Estudio Bíblico de Job 8:20-22 | Comentario Ilustrado de la Biblia

Job 8,20-22

He aquí, Dios no desechará al hombre perfecto.

El carácter moral determina el destino del hombre


I.
La condición real del bien. Por condición real entendemos la relación del alma, no con las circunstancias y temporalidades de la existencia.

1. Es una condición en la que nunca serán desiertas de lo eterno. “Dios no desechará a un hombre perfecto.” Cualesquiera que sean las alternancias en la vida de los buenos, cualquiera que las evite y las rechace, el Grande nunca las abandonará. Todos los hombres, dijo Pablo, me abandonaron; no obstante, el Señor estuvo a mi lado.

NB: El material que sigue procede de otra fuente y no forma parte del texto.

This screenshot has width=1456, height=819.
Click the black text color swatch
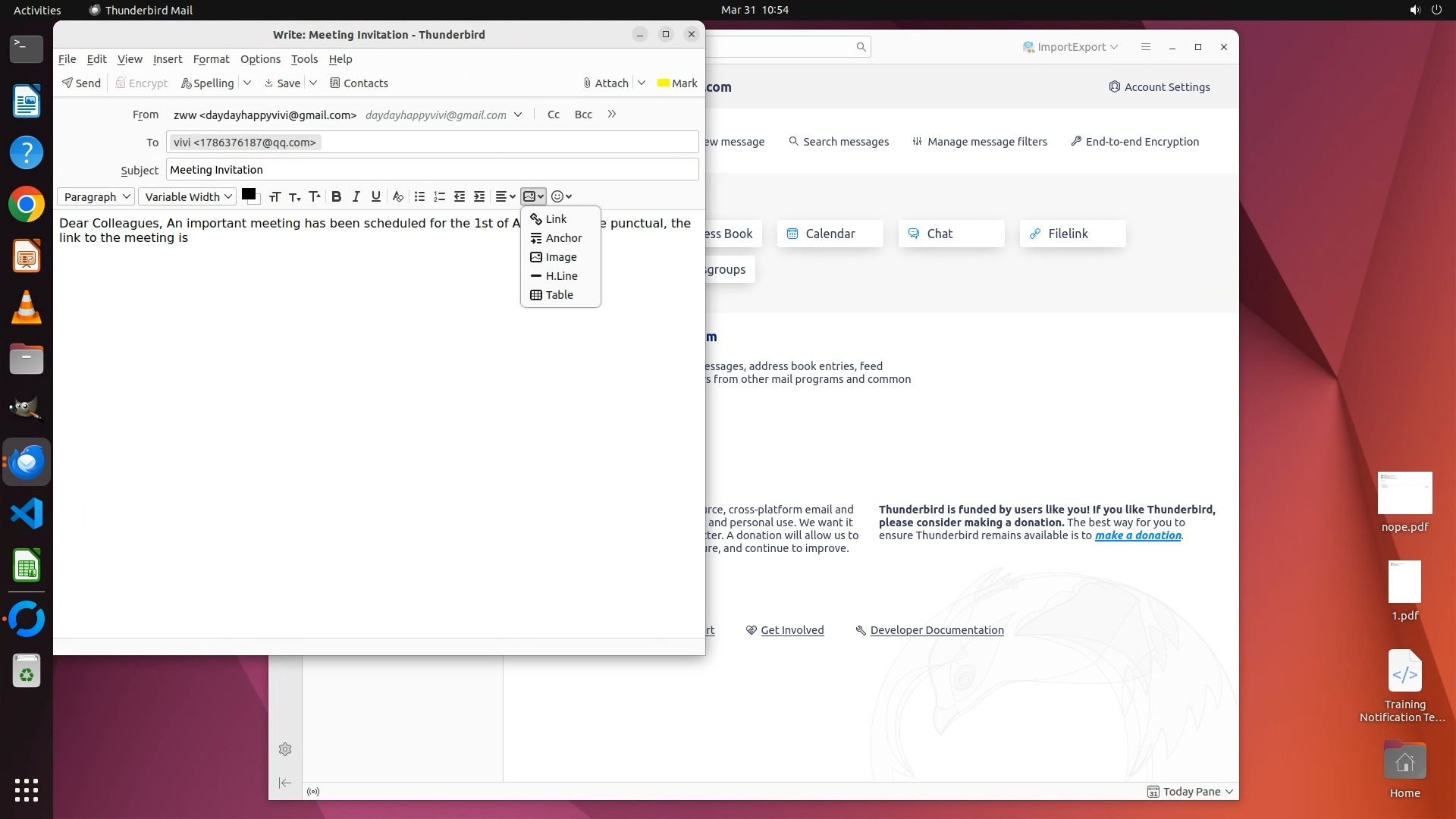248,194
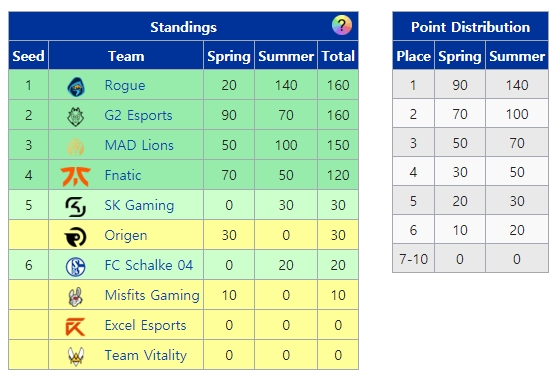
Task: Click the Misfits Gaming bunny logo
Action: click(x=76, y=297)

2. Es una condición en la que Dios les inspirará felicidad. “Hasta que llene tu boca de risa, y tus labios de regocijo”. Él no solo nunca los abandona, sino que siempre los bendice. Él “los llena de gozo y paz en el creer”. Aunque Bildad no consideraba a Job como un buen hombre, sino que por el contrario lo consideraba un gran pecador y un gran hipócrita, aquí le asegura que si fuera bueno, su Hacedor nunca lo abandonaría, sino que siempre estaría con él para inspíralo con alegría. La bondad es bienaventuranza.


II.
Tu verdadera condición de impío. ¿Cuál es el verdadero estado moral de los impíos? Se da aquí negativa y positivamente.

1. La forma negativa. Tampoco ayudará a los malhechores. Ellos necesitan ayuda; están envueltos en dificultades y expuestos a peligros. Pero Él no los ayudará.

2. La forma positiva. “Los que te aborrecen serán vestidos de vergüenza, y la morada de los impíos será destruida”. Los malvados aquí incluso odiaron a los piadosos, pero llegará el momento en que serán avergonzados y confundidos a causa de su enemistad. Con frecuencia tienen aquí grandes “moradas”, mansiones y palacios como sus hogares, pero todos son temporales. Se convertirán en nada. (Homilía.)